Equivoci a parte, anche quella canzone abbondava di riferimenti esoterici, ribaditi all’interno dell’album da un brano come Il re del mondo, il cui titolo deriva da un trattatello iniziatico di René Guenon, poi curiosamente riecheggiato nel Titanic cinematografico di James Cameron. Certo, nell’Era del cinghiale bianco c’era posto anche per l’ipnotica Pasqua etiope, il cui testo è in realtà un centone di latino liturgico, ma di qui ad annettere Battiato al cristianesimo ce ne passa. E infatti non è quello che succede con Patriots né con il successivo e apparentemente più divertito La voce del padrone. Qualcuno inizia a trovare coincidenze non casuali tra i testi del cantautore e il catalogo Adelphi di quegli anni, e anche senza Wikipedia non ci vuole molto per verificare che L’Egitto prima delle sabbie (l’album à la Stockhausen registrato nel 1978, subito prima della svolta pop: il brano del titolo consiste di un’unica frase musicale ripetuta al piano per un quarto d’ora) è un omaggio abbastanza esplicito alle visionarie pretese di Georges Gurdjieff, il grande officiante della misteriosofia d’inizio Novecento.
Con buona probabilità proprio lui, Gurdjieff, è il modello del “maestro” che in Prospettiva Nevski intrattiene i discepoli sui segreti del crepuscolo. Bisogna dirlo con franchezza: tutto questo riflettere sull’anima non attira a Battiato l’approvazione della sinistra di allora e invece favorisce, come non sgradito effetto collaterale, l’apprezzamento da parte del mondo cattolico.

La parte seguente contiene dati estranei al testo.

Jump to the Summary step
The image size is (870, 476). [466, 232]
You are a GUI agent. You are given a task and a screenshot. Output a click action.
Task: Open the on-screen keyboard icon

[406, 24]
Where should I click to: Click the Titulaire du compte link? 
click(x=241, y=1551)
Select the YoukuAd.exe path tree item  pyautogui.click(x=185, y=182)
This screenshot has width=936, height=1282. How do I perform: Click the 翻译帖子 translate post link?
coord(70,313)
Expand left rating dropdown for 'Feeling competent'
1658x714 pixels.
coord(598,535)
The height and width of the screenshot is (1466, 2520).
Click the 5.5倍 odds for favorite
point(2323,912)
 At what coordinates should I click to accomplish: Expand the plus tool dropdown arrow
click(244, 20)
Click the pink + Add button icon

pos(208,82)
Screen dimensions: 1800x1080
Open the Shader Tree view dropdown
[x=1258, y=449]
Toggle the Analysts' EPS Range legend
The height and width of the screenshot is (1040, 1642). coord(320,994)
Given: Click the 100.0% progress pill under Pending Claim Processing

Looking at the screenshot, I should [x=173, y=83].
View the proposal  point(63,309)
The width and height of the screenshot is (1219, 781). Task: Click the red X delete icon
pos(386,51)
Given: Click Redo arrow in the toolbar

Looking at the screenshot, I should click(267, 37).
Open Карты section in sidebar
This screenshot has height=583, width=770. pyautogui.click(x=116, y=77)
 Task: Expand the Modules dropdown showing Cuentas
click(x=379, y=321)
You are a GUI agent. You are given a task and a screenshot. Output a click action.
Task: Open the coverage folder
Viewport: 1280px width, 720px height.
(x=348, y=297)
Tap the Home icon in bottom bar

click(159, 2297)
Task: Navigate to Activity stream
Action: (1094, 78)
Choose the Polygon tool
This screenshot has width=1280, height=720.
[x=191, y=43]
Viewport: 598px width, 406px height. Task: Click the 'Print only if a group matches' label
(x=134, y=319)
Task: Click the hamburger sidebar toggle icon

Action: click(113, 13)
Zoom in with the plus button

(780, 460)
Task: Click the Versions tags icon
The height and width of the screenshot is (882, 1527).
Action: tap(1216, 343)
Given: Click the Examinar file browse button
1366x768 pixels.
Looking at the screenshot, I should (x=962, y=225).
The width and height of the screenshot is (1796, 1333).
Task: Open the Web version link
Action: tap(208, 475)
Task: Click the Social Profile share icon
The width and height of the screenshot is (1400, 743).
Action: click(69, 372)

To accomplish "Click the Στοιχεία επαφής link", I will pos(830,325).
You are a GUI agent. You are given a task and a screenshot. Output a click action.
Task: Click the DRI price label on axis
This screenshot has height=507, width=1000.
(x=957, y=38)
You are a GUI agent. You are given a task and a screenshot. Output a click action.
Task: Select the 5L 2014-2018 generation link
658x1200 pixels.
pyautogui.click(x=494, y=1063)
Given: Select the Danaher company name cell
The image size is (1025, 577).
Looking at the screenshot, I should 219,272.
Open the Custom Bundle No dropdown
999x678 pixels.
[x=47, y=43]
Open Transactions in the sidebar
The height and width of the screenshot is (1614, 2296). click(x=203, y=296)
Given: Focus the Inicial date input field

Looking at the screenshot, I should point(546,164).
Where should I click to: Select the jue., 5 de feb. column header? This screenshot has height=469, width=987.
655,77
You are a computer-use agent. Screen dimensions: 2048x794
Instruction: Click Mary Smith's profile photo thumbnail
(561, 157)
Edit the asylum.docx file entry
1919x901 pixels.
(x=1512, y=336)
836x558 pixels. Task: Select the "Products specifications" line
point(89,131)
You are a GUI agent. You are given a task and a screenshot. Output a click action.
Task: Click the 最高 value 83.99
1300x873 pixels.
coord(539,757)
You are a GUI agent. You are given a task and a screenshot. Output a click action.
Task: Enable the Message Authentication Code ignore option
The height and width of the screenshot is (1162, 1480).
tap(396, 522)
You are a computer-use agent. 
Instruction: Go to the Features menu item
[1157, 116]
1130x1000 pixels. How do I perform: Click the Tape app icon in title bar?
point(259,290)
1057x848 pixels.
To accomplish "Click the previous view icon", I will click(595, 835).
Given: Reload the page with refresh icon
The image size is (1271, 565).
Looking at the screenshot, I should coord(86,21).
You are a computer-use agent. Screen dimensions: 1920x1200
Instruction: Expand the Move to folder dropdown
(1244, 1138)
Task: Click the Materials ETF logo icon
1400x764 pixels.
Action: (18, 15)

Che non si annetterà mai completamente la sua discografia (impresa impossibile, visto che Battiato stesso dichiarava serenamente di credere nella reincarnazione e non nella risurrezione), ma sarà sempre disponibile a cogliere la profondità spirituale di alcuni brani.
Anche il famoso concerto del 18 marzo 1989, svoltosi in Aula Nervi alla presenza di Giovanni Paolo II, va inserito in un contesto più ampio, corrispondente allo slancio che il Pontefice aveva imposto al dialogo interreligioso con lo storico incontro svoltosi ad Assisi il 18 aprile 1986. Dei brani che si susseguono nell’esibizione dell’89 (la prima del genere mai svoltasi in Vaticano) il più sintomatico è l’ultimo, Oceano di silenzio, nel quale alla metempsicosi pudicamente si allude nei versi in tedesco.
L’immagine finale, con Battiato che si alza dalla sua posizione accoccolata per ricevere i complimenti di papa Wojtyla, è l’istantanea di un periodo entusiasmante e complesso, con il Muro di Berlino già traballante e il sogno della pace all’improvviso più concreto. E Francesco? Nelle interviste degli ultimi anni Battiato aveva elogiato più volte la sua volontà di riforma, si era detto disposto a cantare per lui, ma non aveva nascosto che avrebbe preferito una maggior insistenza di papa Bergoglio in materia teologica. Sempre con rispetto, sia chiaro, e sempre al di qua di un’adesione formale alla Chiesa. Coerente con sé stesso, Battiato non ha mai smesso di pensare a Dio come all’“Inviolato” della tradizione coranica, attorno al cui nome impronunciabile aveva edificato quella bellissima Ode che resta probabilmente il suo vero atto di fede.